Is there a case for 13 inches being a little too small for work? This is purely a personal preference, but I think that the size is perfect for handling and I’m really on the fence about making a call on this one. A slightly bigger screen would have been nice, but I think if you are on the move a lot, I’m certain you’ll appreciate this form factor more than a slightly larger display.
Audio is often an afterthought in laptops but in the case of the X1 Nano, Lenovo certainly went to great lengths to make sure the curtains match the drapes – not exactly the most appropriate metaphor, yet somehow fitting. It begs the question, why would you need good speakers – intended only for the user, and not the best for presentations – on a work laptop? I guess it comes down again to that cliche – the overall experience. Lenovo placed two up-firing speakers and two down-firing woofers into the X1 Nano and the result is an audio experience that is surprisingly polished. The bass is well-defined and has plenty of presence (for laptop speakers), while the top end is clear and you can turn it up without worrying about distortion; it’s minimal.
The Intel i7 processor ensures that your daily workflows never slow to a crawl and it’s almost an afterthought by this point – the X1 Nano won’t be fazed except for the most punishing renders. Of course, it’s not a gaming machine and performance is pretty in line with other laptops with similar setups – stuff like Modern Warfare at low and medium settings are fine. It will get warm when you’re pushing the laptop to the limit it never gets too uncomfortable so, so that’s a great thing. I wouldn’t place the X1 on my lap, however, as I risk blocking the vents. The battery life is pretty good as well, and I averaged about 11 to 12 hours on average with general use.
So what are the downsides? Well, ports and connectivity options, for one. It’s the unspoken trade-off that slim laptops have to deal with but this is on the level that you have to be Apple to get away with it. And like Apple’s Macbooks, the X1 Nano has been given two USB-C Thunderbolt 4 ports treatment. There’s a headphone jack and a microSIM slot and that’s it. So, it’s the Macbook school of USB management, where you need to get a USB hub to connect all of your devices at your workstation. But I suppose this is less of a problem given the price and its market, and if you’re constantly unplugging your laptop from your devices then a hub makes more sense anyway.
The X1 Nano is an odd one to review. You might argue that the price is excessive considering that it’s possible to buy a laptop with similar performance for even half the price if you can do a bit of savvy bargain hunting. You have no arguments from me there – no one in their right mind would think this is affordable or bang-for-your-buck.

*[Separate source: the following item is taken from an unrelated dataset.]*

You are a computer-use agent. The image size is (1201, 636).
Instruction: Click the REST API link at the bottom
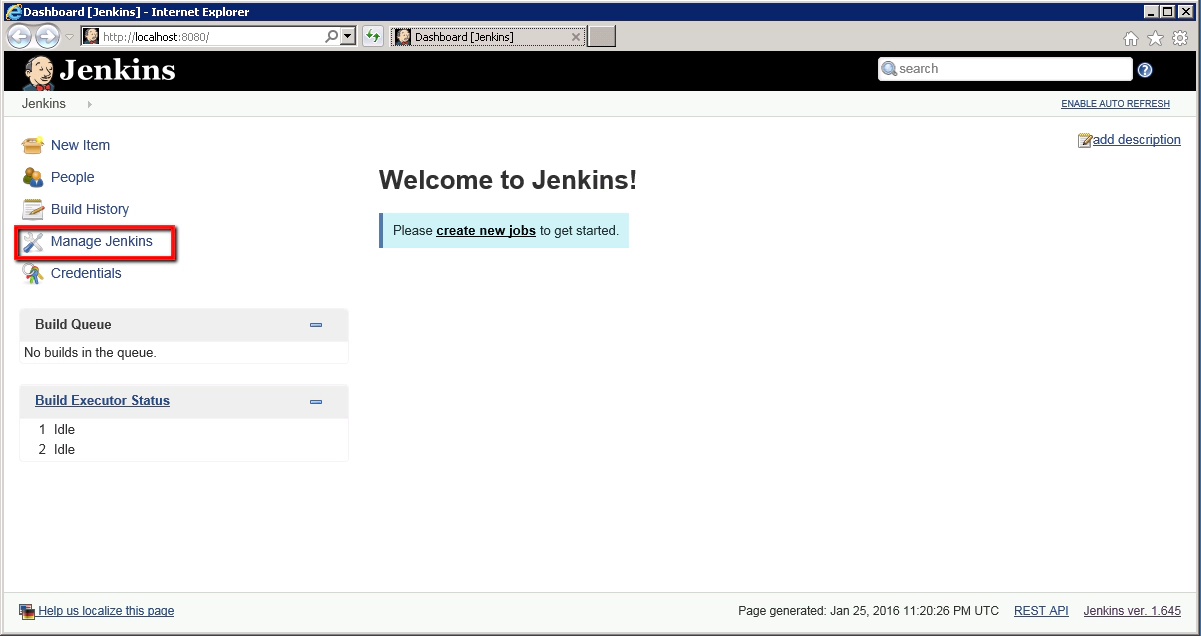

But the point is that not all money-is-no-object offerings are made equal, and the X1 Nano is of a rare breed that will charm your socks off from the get-go. If paying a premium is what gets you that intrinsic experience, then I guess you do get your money’s worth in that respect.
Lenovo ThinkPad X1 Nano
Features - 7/10
Value Proposition - 6/10
Performance - 9/10
Design & Build Quality - 9/10
Overall - 8/10
Do you have money to burn? Then this is a good spot to do it. One of the best ultrabook experiences money can buy.